On June 23, the U.S. Supreme Court in Fifth Third Bancorp v. Dudenhoeffer1 unanimously rejected the “presumption of prudence” that several courts of appeals had recognized to deal with “stock drop” cases under the Employee Retirement Income Security Act of 1974 (ERISA), as amended.2 What should trustees of employee stock ownership plans (ESOPs) and §401(k) plans that invest in employer stock do when the price of the company begins to fall sharply? Plan fiduciaries are put on the horns of a dilemma: If they hold onto the stock, they may be accused of not acting in accordance with their duty of prudence, but if they sell the stock, they may face charges of insider trading in violation of the federal securities law.

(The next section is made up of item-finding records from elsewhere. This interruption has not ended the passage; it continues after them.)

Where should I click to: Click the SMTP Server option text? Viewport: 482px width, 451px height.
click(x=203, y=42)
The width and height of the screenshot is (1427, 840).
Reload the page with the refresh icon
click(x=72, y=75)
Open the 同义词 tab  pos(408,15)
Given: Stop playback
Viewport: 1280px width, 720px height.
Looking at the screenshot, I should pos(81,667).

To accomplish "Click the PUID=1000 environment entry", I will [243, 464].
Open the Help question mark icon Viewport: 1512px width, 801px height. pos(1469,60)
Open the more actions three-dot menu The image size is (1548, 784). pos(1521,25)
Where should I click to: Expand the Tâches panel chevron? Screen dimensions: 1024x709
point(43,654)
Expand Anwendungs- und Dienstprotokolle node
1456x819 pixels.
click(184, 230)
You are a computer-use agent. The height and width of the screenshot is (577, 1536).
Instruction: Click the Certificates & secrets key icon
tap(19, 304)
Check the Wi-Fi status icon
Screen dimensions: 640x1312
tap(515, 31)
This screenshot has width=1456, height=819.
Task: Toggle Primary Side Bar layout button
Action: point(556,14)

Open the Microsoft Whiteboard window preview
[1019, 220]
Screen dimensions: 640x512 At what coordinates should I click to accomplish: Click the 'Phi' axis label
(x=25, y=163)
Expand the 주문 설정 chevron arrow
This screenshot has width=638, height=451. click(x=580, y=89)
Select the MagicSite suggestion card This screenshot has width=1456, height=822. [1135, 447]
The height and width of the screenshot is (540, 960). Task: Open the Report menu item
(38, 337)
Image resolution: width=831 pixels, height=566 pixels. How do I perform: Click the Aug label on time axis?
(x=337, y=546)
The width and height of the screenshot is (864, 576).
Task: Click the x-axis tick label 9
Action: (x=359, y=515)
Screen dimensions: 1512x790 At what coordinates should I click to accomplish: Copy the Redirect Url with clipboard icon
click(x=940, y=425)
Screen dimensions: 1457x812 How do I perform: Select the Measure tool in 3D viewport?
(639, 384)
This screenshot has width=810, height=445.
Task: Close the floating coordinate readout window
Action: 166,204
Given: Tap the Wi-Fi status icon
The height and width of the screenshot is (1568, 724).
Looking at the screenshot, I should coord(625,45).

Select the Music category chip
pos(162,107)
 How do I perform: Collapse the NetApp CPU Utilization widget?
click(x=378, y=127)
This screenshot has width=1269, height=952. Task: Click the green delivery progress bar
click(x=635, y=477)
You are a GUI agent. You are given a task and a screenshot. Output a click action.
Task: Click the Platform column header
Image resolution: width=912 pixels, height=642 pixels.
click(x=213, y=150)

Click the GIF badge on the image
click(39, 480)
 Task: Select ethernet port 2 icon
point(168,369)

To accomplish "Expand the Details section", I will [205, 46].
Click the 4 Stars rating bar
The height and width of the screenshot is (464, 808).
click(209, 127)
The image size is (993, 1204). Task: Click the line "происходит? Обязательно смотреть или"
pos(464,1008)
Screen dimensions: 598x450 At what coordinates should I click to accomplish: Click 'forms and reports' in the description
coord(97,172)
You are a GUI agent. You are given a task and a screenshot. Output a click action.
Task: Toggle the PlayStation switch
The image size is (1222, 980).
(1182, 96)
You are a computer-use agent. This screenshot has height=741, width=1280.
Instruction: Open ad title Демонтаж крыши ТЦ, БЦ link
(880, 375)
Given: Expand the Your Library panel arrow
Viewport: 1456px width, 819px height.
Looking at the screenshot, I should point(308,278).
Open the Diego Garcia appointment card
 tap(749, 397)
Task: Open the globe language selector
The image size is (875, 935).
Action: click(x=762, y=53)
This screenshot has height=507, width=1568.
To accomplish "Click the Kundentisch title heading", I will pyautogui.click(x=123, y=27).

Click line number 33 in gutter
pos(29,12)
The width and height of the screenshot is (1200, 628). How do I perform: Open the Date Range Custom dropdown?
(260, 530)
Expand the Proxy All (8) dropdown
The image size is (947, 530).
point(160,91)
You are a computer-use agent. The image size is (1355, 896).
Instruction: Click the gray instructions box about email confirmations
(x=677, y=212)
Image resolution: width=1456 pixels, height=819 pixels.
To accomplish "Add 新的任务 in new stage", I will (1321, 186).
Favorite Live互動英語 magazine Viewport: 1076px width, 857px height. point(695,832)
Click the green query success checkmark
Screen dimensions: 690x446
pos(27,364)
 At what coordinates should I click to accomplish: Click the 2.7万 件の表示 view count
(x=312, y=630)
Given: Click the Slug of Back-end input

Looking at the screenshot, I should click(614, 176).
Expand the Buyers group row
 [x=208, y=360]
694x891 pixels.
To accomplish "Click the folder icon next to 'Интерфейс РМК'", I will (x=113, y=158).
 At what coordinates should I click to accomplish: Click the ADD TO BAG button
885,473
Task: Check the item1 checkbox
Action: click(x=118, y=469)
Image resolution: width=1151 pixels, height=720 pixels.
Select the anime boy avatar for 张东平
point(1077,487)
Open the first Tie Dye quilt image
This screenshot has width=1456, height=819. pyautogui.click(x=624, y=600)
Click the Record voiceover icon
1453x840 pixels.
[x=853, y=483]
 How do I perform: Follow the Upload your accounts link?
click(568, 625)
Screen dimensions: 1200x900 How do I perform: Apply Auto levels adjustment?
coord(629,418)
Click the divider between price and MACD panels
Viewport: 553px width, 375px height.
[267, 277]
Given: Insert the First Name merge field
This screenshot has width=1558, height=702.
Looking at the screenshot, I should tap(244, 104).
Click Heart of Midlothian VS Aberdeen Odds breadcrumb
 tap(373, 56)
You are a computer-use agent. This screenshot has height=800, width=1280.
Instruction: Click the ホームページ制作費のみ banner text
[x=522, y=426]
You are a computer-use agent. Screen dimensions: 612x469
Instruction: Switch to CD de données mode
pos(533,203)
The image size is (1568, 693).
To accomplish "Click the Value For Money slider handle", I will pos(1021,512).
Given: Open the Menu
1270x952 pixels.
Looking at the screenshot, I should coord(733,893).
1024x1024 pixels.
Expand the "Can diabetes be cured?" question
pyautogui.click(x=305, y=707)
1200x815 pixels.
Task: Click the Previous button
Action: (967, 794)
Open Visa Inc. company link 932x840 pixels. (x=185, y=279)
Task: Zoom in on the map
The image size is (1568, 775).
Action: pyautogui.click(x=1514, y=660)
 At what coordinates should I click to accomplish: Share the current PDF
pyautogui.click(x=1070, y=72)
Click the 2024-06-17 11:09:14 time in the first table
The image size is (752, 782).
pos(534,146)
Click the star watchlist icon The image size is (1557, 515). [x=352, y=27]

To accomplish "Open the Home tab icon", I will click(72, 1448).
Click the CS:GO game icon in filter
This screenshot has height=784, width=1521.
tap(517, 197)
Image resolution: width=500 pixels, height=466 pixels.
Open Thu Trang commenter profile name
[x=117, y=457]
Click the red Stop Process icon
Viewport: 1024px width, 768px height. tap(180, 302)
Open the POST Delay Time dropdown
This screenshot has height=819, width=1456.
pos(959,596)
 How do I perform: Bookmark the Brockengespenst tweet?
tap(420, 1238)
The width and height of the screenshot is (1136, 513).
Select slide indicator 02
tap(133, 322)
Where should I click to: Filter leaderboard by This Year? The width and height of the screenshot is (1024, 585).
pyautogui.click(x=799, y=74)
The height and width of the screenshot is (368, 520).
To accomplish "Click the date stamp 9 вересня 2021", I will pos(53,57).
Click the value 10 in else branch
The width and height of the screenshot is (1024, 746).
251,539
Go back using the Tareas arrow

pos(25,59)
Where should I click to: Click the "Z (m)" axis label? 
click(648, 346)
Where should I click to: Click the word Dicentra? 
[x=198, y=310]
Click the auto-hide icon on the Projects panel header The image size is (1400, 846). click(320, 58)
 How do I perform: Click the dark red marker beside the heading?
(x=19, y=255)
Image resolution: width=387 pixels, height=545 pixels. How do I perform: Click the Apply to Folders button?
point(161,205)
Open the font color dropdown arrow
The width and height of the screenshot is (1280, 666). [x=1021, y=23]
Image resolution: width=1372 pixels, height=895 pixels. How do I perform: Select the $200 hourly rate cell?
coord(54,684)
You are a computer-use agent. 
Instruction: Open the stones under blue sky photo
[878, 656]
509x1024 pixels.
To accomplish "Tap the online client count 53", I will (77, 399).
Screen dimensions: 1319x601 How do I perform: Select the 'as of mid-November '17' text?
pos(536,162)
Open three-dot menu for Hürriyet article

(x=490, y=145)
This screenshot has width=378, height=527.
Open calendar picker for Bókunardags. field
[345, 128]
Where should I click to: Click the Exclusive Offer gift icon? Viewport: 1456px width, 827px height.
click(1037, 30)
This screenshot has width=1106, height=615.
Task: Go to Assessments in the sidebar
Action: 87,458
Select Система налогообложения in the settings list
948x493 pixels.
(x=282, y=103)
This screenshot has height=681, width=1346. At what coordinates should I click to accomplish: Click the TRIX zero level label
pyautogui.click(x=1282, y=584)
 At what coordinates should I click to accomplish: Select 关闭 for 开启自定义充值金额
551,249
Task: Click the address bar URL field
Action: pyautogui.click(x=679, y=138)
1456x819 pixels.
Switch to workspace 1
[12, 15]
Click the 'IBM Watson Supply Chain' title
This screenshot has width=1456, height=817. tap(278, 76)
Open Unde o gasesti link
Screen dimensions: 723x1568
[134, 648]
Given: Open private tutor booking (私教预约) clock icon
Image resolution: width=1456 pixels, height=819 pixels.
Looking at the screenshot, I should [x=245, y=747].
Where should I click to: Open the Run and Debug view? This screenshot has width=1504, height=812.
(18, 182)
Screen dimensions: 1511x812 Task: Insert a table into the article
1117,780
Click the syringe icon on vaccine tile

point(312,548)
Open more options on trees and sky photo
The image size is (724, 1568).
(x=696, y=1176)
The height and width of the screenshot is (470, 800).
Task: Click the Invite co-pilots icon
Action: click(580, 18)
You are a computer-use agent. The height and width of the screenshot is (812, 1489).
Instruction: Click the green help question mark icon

Some of the lower courts attempted to mitigate this dilemma by recognizing a strong presumption of prudence favoring ESOP fiduciaries. For example, the U.S. Court of Appeals for the Second Circuit required the plaintiff to show that the employer was “in a ‘dire situation’ that was objectively unforeseeable by the settlor” of the fund.3 Justice Stephen Breyer’s opinion for the court in Dudenhoeffer closes off this route: “In our view the law does not create a special presumption favoring ESOP fiduciaries. Rather, the same standard of prudence applies to all ERISA fiduciaries…except that an ESOP fiduciary is under no duty to diversify the ESOP’s holdings.”4 The court did, however, offer some concrete suggestions that may facilitate early dismissal of costly “stock drop” litigation.